Wednesday, June 26, 2013

Adidas Adizero Adios 2 Review

Typically, I like to run 100 miles in my shoes before dropping a review. However, because the Adidas Adios 2 are considered racing flats, I decided that 50 miles would suffice.

I initially picked these shoes up with guidance from my Runner's Roost rep. If you're from Colorado, you know about Runner's Roost, an in-state running chain. They've been my go to for shoes, minus certain, harder to find models like my Skora Forms. I was looking for a light, stable-ish flat to race Ironman 70.3 Kansas in. My Brooks Pure Flow 2 shoes, which I loved, were falling apart. They had been relegated to gym/weigh session duty.

That kind of put my in a pickle. I had planned on racing in Kansas with those on my feet. But, with them being so worn, and Kansas over two weeks away, I need options. I was close enough that I had begun to taper, so runs were short enough I could get by in my Skora Forms for every day training. I knew that they wouldn't do for me in Kansas, though. Nothing against Skora, my feet just aren't physically strong enough yet to handle a half-marathon when I'm fatigued to begin with. So I made a trip to Runner's Roost, who set me up with a couple different options. They had the Hagio, which I've run in before, a long time ago. Unfortunately, they weren't stocked in my size. They had one that was half a size too small, which I tried without success. I'd never run in the Adios 2, but were more than willing to give them a try.

My impression: This shoe is fast. Crazy fast. The only other shoe I've ever owned that compares is probably Nike's LunarRacer. The drop was more than I'm used to, 9 mm (24mm heel, 15mm forefoot). But it didn't seem to hamper me. I've gotten to the point where I'm always on my forefoot anyway. If you look at any given pair of my shoes, the heel looks brand new, while the forefoot is trashed. And to think all through middle and high school I was mocked for walking on my toes (it's great for your posture, by the way).

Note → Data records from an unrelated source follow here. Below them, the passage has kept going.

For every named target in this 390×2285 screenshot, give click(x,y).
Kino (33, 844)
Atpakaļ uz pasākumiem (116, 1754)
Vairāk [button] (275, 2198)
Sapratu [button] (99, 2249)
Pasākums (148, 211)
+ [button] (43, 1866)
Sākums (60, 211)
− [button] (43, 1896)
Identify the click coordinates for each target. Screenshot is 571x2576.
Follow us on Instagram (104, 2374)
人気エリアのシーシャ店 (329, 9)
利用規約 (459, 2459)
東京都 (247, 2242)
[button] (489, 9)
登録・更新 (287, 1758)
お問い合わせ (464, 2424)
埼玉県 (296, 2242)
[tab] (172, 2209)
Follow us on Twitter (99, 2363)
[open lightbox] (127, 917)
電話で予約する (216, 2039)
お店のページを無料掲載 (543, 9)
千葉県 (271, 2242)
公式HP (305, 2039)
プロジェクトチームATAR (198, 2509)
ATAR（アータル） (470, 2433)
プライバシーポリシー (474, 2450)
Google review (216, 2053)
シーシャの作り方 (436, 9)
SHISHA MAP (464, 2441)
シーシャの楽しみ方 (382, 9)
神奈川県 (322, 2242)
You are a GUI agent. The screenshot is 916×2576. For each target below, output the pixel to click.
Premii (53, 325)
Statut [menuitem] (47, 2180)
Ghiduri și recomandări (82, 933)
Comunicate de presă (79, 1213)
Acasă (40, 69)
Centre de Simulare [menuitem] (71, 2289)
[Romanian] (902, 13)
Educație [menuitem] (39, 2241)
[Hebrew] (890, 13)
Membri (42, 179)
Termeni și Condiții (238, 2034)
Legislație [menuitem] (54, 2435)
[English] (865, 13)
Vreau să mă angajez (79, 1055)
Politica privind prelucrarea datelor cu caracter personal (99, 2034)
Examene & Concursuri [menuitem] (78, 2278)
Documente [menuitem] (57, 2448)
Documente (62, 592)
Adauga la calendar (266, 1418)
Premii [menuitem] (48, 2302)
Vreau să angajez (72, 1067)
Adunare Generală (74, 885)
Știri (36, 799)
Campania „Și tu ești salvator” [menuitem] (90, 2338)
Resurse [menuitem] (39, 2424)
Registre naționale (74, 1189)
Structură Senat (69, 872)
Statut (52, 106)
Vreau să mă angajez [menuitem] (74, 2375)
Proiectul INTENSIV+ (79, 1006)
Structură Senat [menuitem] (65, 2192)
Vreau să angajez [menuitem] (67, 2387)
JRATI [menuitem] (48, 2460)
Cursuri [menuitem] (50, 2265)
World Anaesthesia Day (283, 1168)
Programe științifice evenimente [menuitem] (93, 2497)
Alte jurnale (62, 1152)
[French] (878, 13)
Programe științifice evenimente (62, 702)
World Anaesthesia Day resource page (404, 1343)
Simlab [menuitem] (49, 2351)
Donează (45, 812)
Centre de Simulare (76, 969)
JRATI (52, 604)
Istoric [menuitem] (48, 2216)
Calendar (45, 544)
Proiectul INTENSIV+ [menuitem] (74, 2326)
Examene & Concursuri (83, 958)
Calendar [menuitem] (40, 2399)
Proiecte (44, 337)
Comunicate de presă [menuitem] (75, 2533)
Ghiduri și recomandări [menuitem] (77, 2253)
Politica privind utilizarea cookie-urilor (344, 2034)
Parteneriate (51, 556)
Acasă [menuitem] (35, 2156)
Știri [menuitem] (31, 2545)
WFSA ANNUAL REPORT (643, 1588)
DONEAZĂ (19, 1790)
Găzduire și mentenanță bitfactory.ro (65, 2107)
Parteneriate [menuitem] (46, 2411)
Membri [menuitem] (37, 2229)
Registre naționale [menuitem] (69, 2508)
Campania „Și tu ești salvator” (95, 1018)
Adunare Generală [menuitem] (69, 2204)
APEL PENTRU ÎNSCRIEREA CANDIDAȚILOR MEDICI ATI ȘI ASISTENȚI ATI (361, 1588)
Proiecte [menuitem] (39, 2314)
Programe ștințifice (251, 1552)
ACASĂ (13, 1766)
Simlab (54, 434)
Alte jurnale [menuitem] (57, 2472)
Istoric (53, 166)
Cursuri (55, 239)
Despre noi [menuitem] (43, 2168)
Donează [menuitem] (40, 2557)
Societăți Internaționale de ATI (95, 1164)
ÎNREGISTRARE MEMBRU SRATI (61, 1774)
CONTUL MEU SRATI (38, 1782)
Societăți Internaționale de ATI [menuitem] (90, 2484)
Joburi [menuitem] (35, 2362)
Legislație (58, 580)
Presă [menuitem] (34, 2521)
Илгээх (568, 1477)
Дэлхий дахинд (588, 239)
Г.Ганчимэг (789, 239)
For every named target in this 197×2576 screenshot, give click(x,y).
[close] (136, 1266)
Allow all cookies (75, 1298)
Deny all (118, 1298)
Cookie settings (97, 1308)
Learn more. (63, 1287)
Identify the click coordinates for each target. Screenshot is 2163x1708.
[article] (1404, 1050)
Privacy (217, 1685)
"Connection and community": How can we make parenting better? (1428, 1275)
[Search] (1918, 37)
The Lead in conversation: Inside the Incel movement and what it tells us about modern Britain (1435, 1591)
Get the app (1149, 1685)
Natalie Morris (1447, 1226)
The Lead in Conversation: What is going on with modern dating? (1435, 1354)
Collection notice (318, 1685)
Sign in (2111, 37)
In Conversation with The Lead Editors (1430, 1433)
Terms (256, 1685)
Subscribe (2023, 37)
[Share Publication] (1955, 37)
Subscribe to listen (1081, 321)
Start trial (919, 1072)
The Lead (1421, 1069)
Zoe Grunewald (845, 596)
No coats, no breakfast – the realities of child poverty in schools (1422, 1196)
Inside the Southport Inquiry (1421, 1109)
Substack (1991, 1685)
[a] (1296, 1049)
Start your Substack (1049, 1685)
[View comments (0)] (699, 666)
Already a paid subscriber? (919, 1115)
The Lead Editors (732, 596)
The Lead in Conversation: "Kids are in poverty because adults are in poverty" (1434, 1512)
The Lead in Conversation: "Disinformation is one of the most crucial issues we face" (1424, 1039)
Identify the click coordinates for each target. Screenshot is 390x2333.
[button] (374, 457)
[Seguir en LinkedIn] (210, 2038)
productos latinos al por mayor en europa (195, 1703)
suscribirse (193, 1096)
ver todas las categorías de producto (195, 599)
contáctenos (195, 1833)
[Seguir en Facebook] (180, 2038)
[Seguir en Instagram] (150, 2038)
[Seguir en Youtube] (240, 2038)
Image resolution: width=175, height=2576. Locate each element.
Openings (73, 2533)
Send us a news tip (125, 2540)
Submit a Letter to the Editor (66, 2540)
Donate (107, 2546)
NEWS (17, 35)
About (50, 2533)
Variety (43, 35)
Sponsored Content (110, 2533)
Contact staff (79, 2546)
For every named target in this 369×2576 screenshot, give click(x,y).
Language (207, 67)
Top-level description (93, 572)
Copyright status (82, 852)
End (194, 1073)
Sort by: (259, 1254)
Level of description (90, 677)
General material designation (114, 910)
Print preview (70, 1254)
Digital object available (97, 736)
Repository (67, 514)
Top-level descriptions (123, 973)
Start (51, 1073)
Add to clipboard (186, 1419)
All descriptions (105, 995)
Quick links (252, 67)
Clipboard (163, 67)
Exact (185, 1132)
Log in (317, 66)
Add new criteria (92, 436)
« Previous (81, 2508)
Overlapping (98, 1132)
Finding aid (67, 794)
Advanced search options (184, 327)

So I bit the bullet, purchased the pair (they're not cheap at $115), and went on my merry way. I was pleased to see that aesthetically, they matched my Skins Tri400 suit, black and yellow. It's worth noting that while they aren't cheap, especially for a racing flat, they're not at the top end of the price spectrum (I'm looking at you, Newton).

I did a couple quick miles on a treadmill before I went to Kansas to get a general feel for the shoe with a higher turn over. Runner's Roost is always understanding and allows anyone and everyone to do a test run outside, which I did, but I didn't do any top end speed. I don't want to be that guy, looking like he's running in the Olympics, when in all reality I'm in the middle of a crowded mall in Fort Collins. These quick intervals gave me a general confirmation of what my first impression imparted: The heel drop wasn't a big deal.

When Kansas came around, I was ready. I ran out of T2, and felt wonderful. Up until the first hill, when I more or less bonked from the exertion of chasing the pack on the bike all day. Long story short (you can read my race report for all the details) I dropped to about 10 minute miles and stayed there. Embarrassing. The Adidas were probably the only good thing about the run. I was running (well, jogging) along pretty well for someone who was dead for the first ten or so miles. Then I really started hurting. Let me explain: Bonking doesn't hurt. It just feels like there's nothing left in the tank, because there isn't. I was hurting. I had been cramping the whole run, but this was really where it hurt. My form started to disintegrate. Through all of it, the Adidas were wonderful, mainly because when I say my form started to fall apart, I started to heel strike. It was a relief to have the heel support there, even though I'm certainly not proud that I had to rely on it.

I've done a lot more speed work since Kansas, particularly because I haven't ratcheted up the mileage again. And when I know I'll be running on pavement, the Adios are the shoes I reach for. That little extra support makes them a worthwhile investment for your next speed run if you're not on the track or a soft surface.

Additional note (2/1/14): I've been using the Adios a lot more since June. They've seen me through several high tempo training sessions, more than a few double digit runs, and a PR 5k of 17:45 (in training, no less!) and I'm happy to say that they're still in my rotation. I try to use them sparingly, they are a racing flat after all, but when speed calls, the Adios answers. 


  1. This is a great and honest review. I concur, a great shoe. And no, bonking is no fun!

  2. If you haven't heard, Adidas is bringing their new Energy Boost tech to this shoe next year. Excited to try them!